# Working with the EIA Extract / Transform
This notebook steps through PUDL's extract and transform steps for the EIA 860 and 923 datasets, to make it easier to test and add new years of data, or new tables from the various spreadsheets that haven't been integrated yet.

In [None]:
%load_ext autoreload
%autoreload 2
import pudl
from pudl import constants as pc
import logging
import sys
from pathlib import Path
import pandas as pd
pd.options.display.max_columns = None

In [None]:
logger = logging.getLogger()
logger.setLevel(logging.INFO)
handler = logging.StreamHandler(stream=sys.stdout)
formatter = logging.Formatter('%(message)s')
handler.setFormatter(formatter)
logger.handlers = [handler]

In [None]:
pudl_settings = pudl.workspace.setup.get_defaults()

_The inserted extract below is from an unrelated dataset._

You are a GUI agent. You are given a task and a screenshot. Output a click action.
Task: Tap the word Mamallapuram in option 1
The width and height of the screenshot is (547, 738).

## Set the scope for the Extract-Transform:

In [None]:
eia923_tables = pc.PUDL_TABLES['eia923']
eia923_years = [2020, ] # list(range(2001, 2020))
eia860_tables = pc.PUDL_TABLES['eia860']
eia860_years = [2020, ] # list(range(2001, 2021))
eia860m = True

## Create a locally cached datastore

In [None]:
ds = pudl.workspace.datastore.Datastore(local_cache_path=Path(pudl_settings["data_dir"]))

# EIA-860

## Extract just the EIA-860 / EIA-860m

In [None]:
%%time
eia860_extractor = pudl.extract.eia860.Extractor(ds)
eia860_raw_dfs = eia860_extractor.extract(year=eia860_years)
if eia860m:
    eia860m_raw_dfs = pudl.extract.eia860m.Extractor(ds).extract(
        year_month=pc.WORKING_PARTITIONS['eia860m']['year_month'])
    eia860_raw_dfs = pudl.extract.eia860m.append_eia860m(
        eia860_raw_dfs=eia860_raw_dfs, eia860m_raw_dfs=eia860m_raw_dfs)

## Transform EIA-860 / EIA-860m

In [None]:
%%time
eia860_transformed_dfs = pudl.transform.eia860.transform(
    eia860_raw_dfs, eia860_tables=eia860_tables)

# EIA-923

## Extract just the EIA-923

In [None]:
%%time
eia923_extractor = pudl.extract.eia923.Extractor(ds)
eia923_raw_dfs = eia923_extractor.extract(year=eia923_years)

## Transform just the EIA-923

In [None]:
%%time
eia923_transformed_dfs = pudl.transform.eia923.transform(
    eia923_raw_dfs, eia923_tables=eia923_tables)

# Combined EIA Data

## Merge EIA-923/860, set dtypes, harvest entities

In [None]:
%%time
eia_transformed_dfs = eia923_transformed_dfs.copy()
eia_transformed_dfs.update(eia860_transformed_dfs.copy())
eia_transformed_dfs = pudl.helpers.convert_dfs_dict_dtypes(eia_transformed_dfs, 'eia')
entities_dfs, eia_transformed_dfs = pudl.transform.eia.transform(
    eia_transformed_dfs,
    eia860_years=eia860_years,
    eia923_years=eia923_years,
    eia860m=eia860m,
)

out_dfs = pudl.etl._read_static_tables_eia()
entities_dfs = pudl.helpers.convert_dfs_dict_dtypes(entities_dfs, 'eia')
out_dfs.update(entities_dfs)
out_dfs.update(eia_transformed_dfs)